(Task to carry out):
Every line that contains the word "page" is to be copied from the listing.
- Opening Delimiter -
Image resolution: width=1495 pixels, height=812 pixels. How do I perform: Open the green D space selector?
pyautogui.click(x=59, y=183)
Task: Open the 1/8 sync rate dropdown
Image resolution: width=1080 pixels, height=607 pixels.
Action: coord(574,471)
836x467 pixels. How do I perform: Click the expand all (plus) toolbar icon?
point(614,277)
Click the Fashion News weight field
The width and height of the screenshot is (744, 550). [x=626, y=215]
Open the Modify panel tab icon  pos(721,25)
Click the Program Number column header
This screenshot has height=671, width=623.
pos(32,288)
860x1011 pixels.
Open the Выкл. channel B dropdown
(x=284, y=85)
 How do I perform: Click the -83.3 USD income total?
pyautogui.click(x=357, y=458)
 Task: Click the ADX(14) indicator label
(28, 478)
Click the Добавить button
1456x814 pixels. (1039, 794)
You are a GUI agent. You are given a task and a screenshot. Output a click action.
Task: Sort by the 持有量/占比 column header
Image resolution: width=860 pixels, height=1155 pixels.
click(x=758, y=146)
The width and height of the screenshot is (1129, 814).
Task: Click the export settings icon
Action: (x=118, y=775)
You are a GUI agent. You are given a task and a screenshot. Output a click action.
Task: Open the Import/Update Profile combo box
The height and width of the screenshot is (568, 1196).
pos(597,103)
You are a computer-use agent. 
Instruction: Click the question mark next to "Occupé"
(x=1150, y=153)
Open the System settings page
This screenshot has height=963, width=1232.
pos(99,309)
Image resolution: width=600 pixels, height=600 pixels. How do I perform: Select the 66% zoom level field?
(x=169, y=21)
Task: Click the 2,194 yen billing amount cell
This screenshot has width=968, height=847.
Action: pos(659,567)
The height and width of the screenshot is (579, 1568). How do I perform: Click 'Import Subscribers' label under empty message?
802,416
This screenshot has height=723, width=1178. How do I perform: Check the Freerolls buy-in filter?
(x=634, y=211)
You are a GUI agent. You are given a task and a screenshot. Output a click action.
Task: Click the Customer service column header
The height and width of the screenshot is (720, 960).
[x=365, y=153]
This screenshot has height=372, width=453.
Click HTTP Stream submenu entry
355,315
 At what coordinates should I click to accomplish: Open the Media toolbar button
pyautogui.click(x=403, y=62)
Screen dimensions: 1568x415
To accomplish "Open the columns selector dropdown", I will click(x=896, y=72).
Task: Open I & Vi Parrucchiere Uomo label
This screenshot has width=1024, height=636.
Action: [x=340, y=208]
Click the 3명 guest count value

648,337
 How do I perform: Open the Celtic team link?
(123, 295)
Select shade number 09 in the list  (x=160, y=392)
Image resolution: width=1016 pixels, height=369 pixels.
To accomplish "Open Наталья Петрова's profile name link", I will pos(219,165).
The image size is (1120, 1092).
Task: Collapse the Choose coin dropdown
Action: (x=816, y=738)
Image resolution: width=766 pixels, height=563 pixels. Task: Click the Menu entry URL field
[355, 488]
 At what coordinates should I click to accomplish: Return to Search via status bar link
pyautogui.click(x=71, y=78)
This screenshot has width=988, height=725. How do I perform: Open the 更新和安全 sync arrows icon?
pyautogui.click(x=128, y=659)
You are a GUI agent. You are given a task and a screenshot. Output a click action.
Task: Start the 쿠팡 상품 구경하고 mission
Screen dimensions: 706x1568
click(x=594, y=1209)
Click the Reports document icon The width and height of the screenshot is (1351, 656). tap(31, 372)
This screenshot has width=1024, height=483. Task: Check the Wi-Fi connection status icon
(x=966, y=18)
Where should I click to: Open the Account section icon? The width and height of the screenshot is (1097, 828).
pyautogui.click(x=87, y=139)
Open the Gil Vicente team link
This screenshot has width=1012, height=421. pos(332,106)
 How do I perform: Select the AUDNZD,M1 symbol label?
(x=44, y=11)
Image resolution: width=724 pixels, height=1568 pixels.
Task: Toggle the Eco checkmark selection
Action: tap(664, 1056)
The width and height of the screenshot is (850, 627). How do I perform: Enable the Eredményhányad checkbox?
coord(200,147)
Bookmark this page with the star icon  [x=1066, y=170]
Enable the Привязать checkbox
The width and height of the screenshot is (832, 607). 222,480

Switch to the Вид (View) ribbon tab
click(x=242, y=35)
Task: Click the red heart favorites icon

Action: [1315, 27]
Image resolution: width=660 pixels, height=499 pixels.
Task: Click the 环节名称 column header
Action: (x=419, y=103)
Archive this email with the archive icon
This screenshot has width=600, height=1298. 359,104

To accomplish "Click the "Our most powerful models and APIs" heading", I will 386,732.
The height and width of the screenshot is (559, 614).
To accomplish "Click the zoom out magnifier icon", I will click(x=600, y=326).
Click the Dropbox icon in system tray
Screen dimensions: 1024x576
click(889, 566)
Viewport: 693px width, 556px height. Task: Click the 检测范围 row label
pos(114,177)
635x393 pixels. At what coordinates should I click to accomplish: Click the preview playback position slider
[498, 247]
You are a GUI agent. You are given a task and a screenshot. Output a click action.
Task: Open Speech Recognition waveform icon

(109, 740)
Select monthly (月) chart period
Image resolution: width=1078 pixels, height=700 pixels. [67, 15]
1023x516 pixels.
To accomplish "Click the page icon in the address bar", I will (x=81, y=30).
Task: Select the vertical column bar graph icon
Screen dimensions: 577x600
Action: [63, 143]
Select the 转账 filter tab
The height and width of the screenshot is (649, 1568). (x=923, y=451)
- Closing Delimiter -
(Answer to this exercise):
Open the System settings page
Bookmark this page with the star icon  [x=1066, y=170]
To accomplish "Click the page icon in the address bar", I will (x=81, y=30).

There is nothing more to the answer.